■ EXCERPT TO READ
===
Where are the good role models?
In the new movie “Nancy Drew,” the heroine (played with style and grace by Emma Roberts) uses and celebrates her intuitive and intellectual abilities as a teen sleuth, and comes to accept the fact she is exceptional, and does not fit in with her high school peers mainly concerned with cliques, clothes and crushes.
Yes, it is a lightweight PG film, but it still provides a welcome example of a young woman who values ethics, civility, truth and self-direction; who commands respect and courtesy from adults; enjoys having retro tastes in spite of that helping to keep her an “outsider,” and successfully uses her positive obsessions to solve mysteries.
“I liked how square she is,” says director and co-writer Andrew Fleming [in a USA TODAY article: New 'Nancy Drew' anything but clueless, By Anthony Breznican, June 13 2007.]
“Nancy Drew is on it. She’s focused. She’s alpha,” Fleming says. “She’s what we — or I — aspire to be. She gets the job done and keeps her moral compass at all times.”
===
■ COLLECTED MATERIAL
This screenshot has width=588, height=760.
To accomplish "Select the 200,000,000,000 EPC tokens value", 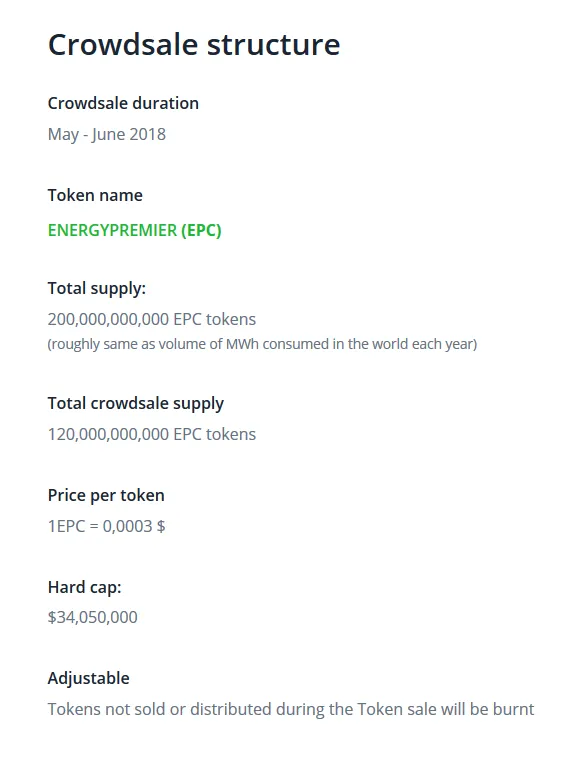I will 152,319.
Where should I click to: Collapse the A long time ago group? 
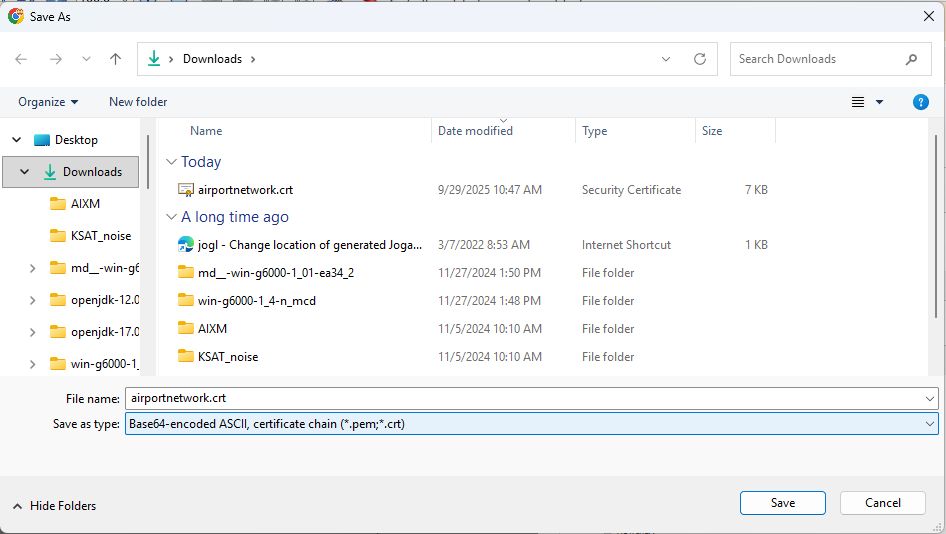tap(172, 217)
===
■ WRITTEN REQUEST 1
In the passage on the Nancy Drew movie, translate this sentence into Spanish: "She gets the job done and keeps her moral compass at all times."
■ WRITTEN REQUEST 2
Use the passage on the Nancy Drew movie to decide whether each statement agrees with it. For each one, answer yes or no and quote the words that settle it.
(a) Emma Roberts plays the heroine.
(b) The film carries an R rating.
(c) Andrew Fleming both directed the film and helped write it.
■ WRITTEN REQUEST 3
Write what comes next in the passage on the Nancy Drew movie, starting after its final sentence.

■ EXERCISE OUTPUT 1
Ella cumple con su trabajo y mantiene su brújula moral en todo momento.

■ EXERCISE OUTPUT 2
(a) Yes: "played with style and grace by Emma Roberts"
(b) No: "it is a lightweight PG film"
(c) Yes: "says director and co-writer Andrew Fleming"

■ EXERCISE OUTPUT 3
The article author (Breznican) writes, “A hallmark of Nancy Drew is her perfectionism. In the books, she speaks fluently whatever language she needs at the time. She is not only perpetually equipped with a flashlight but also is a certified scuba diver when necessary…
“That could quickly become annoying in a character, so filmmakers decided to poke fun at her obsessive tendencies.”
“We make a joke about it, but it really is about sincerity,” Fleming says. “Self-destructive characters are always being romanticized, but you can be a well-behaved, intelligent, independent person and be happy. We could have said, ‘Let’s sex her up,’ and people might have gone along with that. But that’s not what’s interesting.”
With so many media images and stories of Hollywood “bad girls” saturating even news programs, it is encouraging to see a movie - and even the film poster, which features a relatively ordinary looking girl - certainly very pretty, but no tart or paparazzi target.
And just that poster image as a star may have a positive effect on other girls, even if they don’t see the movie.
What does Emma Roberts, 16, think of the complex, intelligent character she portrays so well?
“We are both alike in some ways. We’re determined, ambitious, curious - but I think she’s much more of a neat freak than I am…
“I think Nancy Drew is so cool because… when she first came out in the books there weren’t a lot of young teen girls that independent and that sure of themselves and stuff like that, at least not in movies and books.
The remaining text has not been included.